SET PROBLEM | Reproduce word for word the passage of the paper summary on AI-assisted decision-making for pre-service teachers, starting at "Shaping Human-AI Collaboration" and ending at "trust, and performance.".

← Papers

AI decision-support modes do not directly boost novice teachers' task performance but shape it indirectly by changing users' confidence and trust; agreement between teachers and AI substantially increases both trust and performance.

Shaping Human-AI Collaboration in Education: Effects of AI-Assisted Decision-Making Paradigms and Human-AI Decision Consistency on Pre-Service Teachers' Psychological States and Performance

Yingying Wang, Qin Ni, Haoxin Xu, Jiaqi Yin, Tingjiang Wei · Fetched May 10, 2026 · AAAI Conference on Artificial Intelligence

semantic_scholar rct medium evidence 7/10 relevance DOI Source PDF

In an experiment with 59 pre-service teachers, AI-assisted decision paradigms had no direct effect on task performance but affected performance indirectly via a sequential pathway of increased confidence then trust, while higher human–AI decision consistency raised confidence, trust, and performance.

Artificial intelligence is playing an increasingly important role in supporting decision-making, particularly in educational contexts, where it serves as a critical tool to assist teacher judgment and optimize instructional decisions. However, limited research has examined how different AI-assisted decision-making paradigms influence the Performance of human-AI collaboration, as well as the underlying psychological mechanisms and causal pathways. Therefore, this study investigated 59 pre-service teachers to examine how AI-assisted decision-making paradigms and human-AI consistency influenced their psychological states and task performance. Specifically, this study employed a two-factor mixed experimental design, with the AI-assisted decision-making paradigms as the between-subjects factor and human-AI consistency as the within-subjects factor. Data were analyzed using the Bayesian cumulative link mixed model and structural equation modeling. The results reveal that AI-assisted decision-making paradigms do not have a significant direct effect on task performance. However, when the moderating role of human-AI decision consistency is taken into account, the effect of AI-assisted decision-making paradigms on task performance can exert its influence indirectly through a sequential psychological pathway involving users’ confidence and their trust in the AI. Consistency between human and AI decisions not only significantly enhances users’ trust in AI, confidence, and task performance, but the proportion of consistent decisions also significantly moderates the impact of AI-assisted decision-making paradigms on users’ confidence levels. Notably, our findings indicate that users maintain a moderately level of trust in AI even when their decisions diverge from those of AI. In summary, this study highlights the mediating mechanism by which AI-assisted decision-making paradigms influence task performance through psychological states and identifies the moderating role of human-AI consistency in this pathway. These findings advance the theoretical understanding of human-AI interaction models in educational contexts and offer mechanistic insights to guide the optimization of instructional AI systems.

MATERIAL |
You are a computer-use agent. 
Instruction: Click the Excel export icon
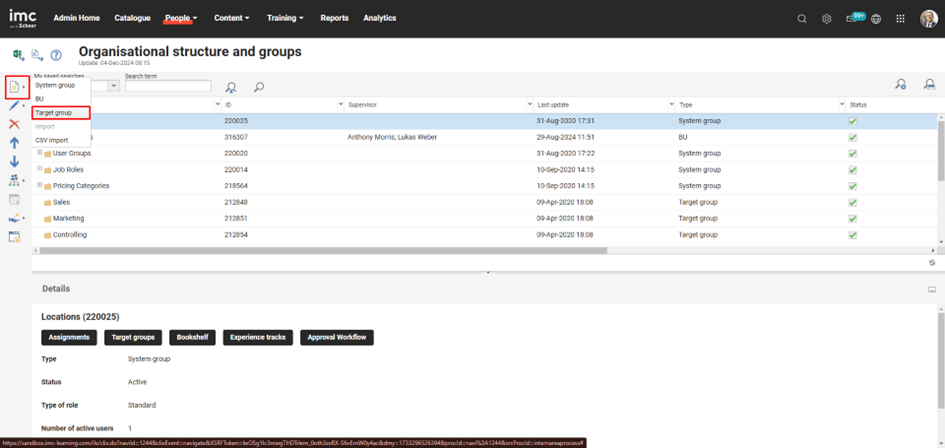[18, 56]
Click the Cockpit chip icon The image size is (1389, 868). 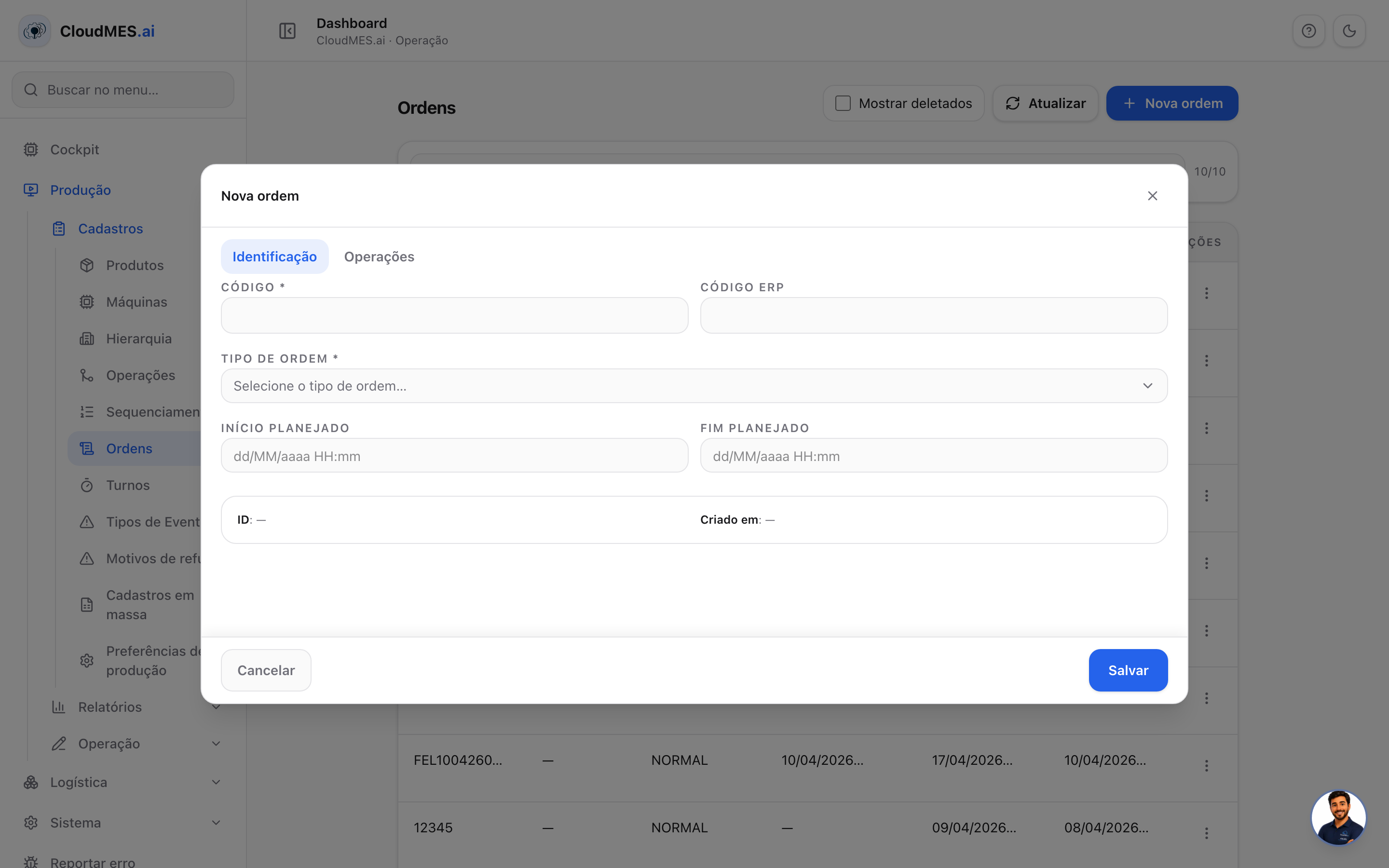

RESULT OF THE TASK |
Shaping Human-AI Collaboration in Education: Effects of AI-Assisted Decision-Making Paradigms and Human-AI Decision Consistency on Pre-Service Teachers' Psychological States and Performance

Yingying Wang, Qin Ni, Haoxin Xu, Jiaqi Yin, Tingjiang Wei · Fetched May 10, 2026 · AAAI Conference on Artificial Intelligence

semantic_scholar rct medium evidence 7/10 relevance DOI Source PDF

In an experiment with 59 pre-service teachers, AI-assisted decision paradigms had no direct effect on task performance but affected performance indirectly via a sequential pathway of increased confidence then trust, while higher human–AI decision consistency raised confidence, trust, and performance.